Instructors: Erin Hennes ([email protected]), Sean Lane ([email protected]) - Statistical power or other stats-oriented workshop
Collecting informative data that observe real and publishable psychological effects is challenging for a number of methodological, statistical, and pragmatic reasons. Even when a null hypothesis is false, an empirical study may "fail" due to any number of seemingly mundane researcher decisions, such as sample size, frequency of observations, measurement or operationalization, inclusion criteria, or statistical model. The impact of these decisions on the power to detect true effects can be difficult to intuit, particularly in new lines of research or in studies using complex modeling techniques. Adequately addressing such issues may also be impeded by limited financial resources or access to sufficient numbers of individuals from the population(s) of interest. Together, it may be difficult to ascertain sufficient information a priori to make wise design decisions.
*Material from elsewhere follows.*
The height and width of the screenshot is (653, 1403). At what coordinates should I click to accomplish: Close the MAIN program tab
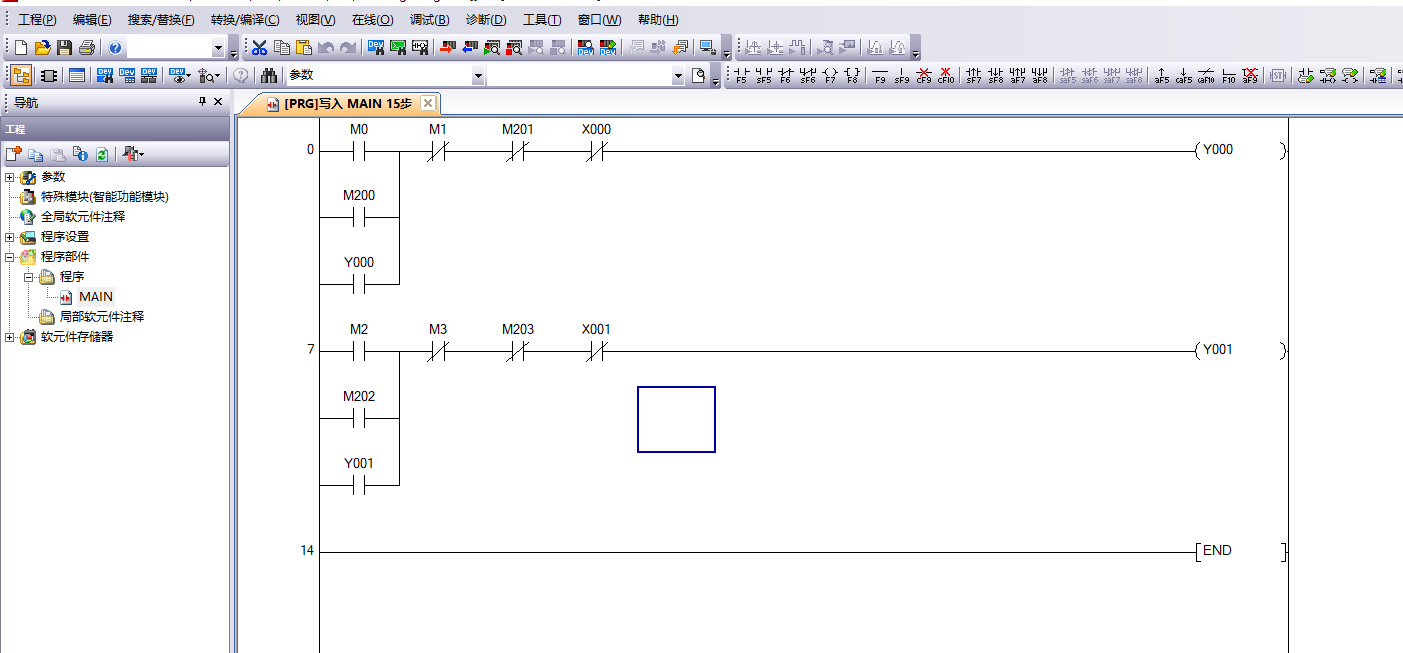(x=428, y=103)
This workshop aims to address such challenges by exploring both methodological and practical considerations for optimal study design. Participants will work with expansive, user-friendly, and free software developed by the instructors to conduct comprehensive power and sensitivity analyses for a wide variety of models. Participants will learn a number of techniques for optimizing study design beyond merely increasing sample size. The workshop will also provide guidance regarding decisions to abandon vs. revise lines of research when initial findings are inconclusive or non-significant. Attendees are encouraged to bring their own study design problems to be workshopped as a group. Finally, the workshop will clarify common misperceptions related to statistical power and replicability.